See also: Assessment (homonymy)
An assessment is an account which is a synthesis of what the company has (the credit) and owes (the liability) at a given moment. For the large companies, it can be useful to establish an assessment more than once during the exercise (4 times per annum for example). The annual accounts (of which the assessment, the Income statement, the appendices…) must obligatorily be established with the fence of exercise (PCG article 130.1 in France).
The assessment is a “photography” of the company which makes it possible to know after reprocessing how much it is worth and if it is solvent (by an analysis of the ratios or Trésorerie in particular). These reprocessings are function of the standards used and relate to especially the passage of an assessment under patrimonial optics (simple and transparency for the thirds because at the historical cost of acquisition) with an assessment under optics of right value (with the value of market).
The assessment forms an indissociable whole with the Income statement and the appendices (and other documents according to the followed standards) to form the annual accounts. Indeed, the amount of the result for the period ended found with the assessment is always equal to the amount of the result found in income statement. In partnership with the income statement, the assessment gives also information on the performance and the rentabilité.
The unit should be presented or accessible to having the right (owners, suppliers, lenders, tax department…). It normally constitutes a guarantee of transparency for those and must be certified by a Auditor for certain companies (public limit companies…). This work of certification is very far from being facilitated by the recording of the credits and passive to the value of marché.
There thus exist three finalities with the assessment:
To limit the administrative cost the companies seek to make converge the assessment tax and countable but it is less and less possible.
Standards IAS/IFRS are not the standards of the United States. They are standards negotiated with the international level towards which the European countries must converge. They are not applicable for the moment to the companies which are not groups (and not with dimensions).
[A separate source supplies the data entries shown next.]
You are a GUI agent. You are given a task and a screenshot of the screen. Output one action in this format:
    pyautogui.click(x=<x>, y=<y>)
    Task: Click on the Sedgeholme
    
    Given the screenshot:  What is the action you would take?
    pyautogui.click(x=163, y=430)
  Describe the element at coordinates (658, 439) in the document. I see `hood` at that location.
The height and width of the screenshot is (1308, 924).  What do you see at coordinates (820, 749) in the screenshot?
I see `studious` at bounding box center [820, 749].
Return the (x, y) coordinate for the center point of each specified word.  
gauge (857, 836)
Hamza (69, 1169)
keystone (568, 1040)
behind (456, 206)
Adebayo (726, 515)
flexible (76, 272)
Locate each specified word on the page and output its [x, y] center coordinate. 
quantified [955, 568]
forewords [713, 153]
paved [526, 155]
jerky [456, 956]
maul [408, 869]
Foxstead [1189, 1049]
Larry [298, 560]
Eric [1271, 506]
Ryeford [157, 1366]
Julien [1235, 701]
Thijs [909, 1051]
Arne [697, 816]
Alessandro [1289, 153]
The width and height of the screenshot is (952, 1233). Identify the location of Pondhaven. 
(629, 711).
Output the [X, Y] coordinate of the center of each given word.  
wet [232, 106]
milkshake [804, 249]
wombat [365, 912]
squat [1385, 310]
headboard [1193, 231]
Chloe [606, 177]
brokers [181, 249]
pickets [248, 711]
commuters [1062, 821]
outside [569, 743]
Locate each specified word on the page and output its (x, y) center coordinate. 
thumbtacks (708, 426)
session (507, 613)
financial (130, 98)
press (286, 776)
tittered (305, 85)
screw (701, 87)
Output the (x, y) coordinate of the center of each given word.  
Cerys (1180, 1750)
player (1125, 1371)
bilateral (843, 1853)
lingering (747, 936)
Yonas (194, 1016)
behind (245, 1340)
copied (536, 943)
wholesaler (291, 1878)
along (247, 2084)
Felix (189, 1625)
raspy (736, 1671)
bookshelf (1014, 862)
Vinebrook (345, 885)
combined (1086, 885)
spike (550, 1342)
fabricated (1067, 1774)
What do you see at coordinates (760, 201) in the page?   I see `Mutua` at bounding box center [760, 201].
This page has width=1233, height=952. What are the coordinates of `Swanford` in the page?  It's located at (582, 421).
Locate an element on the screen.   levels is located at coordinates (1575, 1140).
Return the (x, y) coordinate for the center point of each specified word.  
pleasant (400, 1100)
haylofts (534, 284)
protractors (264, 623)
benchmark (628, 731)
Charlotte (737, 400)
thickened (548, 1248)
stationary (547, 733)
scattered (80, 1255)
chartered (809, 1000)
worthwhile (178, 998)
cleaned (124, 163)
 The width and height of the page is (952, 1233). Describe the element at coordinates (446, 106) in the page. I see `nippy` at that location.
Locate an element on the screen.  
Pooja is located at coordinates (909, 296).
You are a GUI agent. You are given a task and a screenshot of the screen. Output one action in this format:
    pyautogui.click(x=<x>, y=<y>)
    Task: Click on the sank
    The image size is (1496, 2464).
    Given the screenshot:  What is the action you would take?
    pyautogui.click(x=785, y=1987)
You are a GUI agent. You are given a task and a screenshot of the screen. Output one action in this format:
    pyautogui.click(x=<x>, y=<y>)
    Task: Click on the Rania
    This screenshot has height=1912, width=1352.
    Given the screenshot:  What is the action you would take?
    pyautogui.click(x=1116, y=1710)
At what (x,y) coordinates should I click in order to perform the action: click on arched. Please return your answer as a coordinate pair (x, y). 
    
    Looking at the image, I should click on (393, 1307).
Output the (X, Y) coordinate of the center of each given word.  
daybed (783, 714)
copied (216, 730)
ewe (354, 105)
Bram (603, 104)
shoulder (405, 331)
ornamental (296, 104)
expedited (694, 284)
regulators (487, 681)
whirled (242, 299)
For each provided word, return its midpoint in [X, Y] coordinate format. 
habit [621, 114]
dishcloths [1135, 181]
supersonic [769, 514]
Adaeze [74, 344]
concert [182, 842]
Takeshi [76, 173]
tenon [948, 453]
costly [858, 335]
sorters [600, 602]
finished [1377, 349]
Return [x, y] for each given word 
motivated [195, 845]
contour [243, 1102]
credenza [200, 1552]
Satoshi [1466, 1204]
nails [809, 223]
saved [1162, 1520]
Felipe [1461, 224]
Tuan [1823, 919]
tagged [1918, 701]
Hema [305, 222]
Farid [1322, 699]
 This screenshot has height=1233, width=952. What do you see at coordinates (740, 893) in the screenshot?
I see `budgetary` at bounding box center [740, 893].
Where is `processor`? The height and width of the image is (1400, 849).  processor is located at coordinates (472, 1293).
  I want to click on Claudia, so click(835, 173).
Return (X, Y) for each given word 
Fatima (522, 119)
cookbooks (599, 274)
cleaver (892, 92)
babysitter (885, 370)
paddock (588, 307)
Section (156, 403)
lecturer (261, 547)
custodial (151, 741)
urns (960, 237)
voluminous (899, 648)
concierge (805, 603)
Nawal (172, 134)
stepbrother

An active is current if it is intended to be used or sold within the framework of the operating cycle of the company or that it represents the freely negotiable treasury.
The noncurrent credits are primarily fixed assets (durable credits).
the part high of assessment counts the permanent elements in the company: active immobilized with the Active and Invested capital with the Passive .
the low of assessment gives the circulating elements (nonpermanent). One speaks about circulating Actif for stocks, credits (asset) and values mobilères of placement.
In addition, a part known as except assessment indicates engagements various (guarantees for example) which granted or received the company.
The mode of accounting diverges with the French model but the assessment is close.
The presentation of the assessment of a company dimensioned in New York differs appreciably from the presentation “to Italian” which balances the liability and the credit. It has the advantage of giving a balance in hand (current balance) and financial asset had by the shareholder (the credit net).
Active in the medium and long term
The balance of the stock-accounts is equal to the credit net.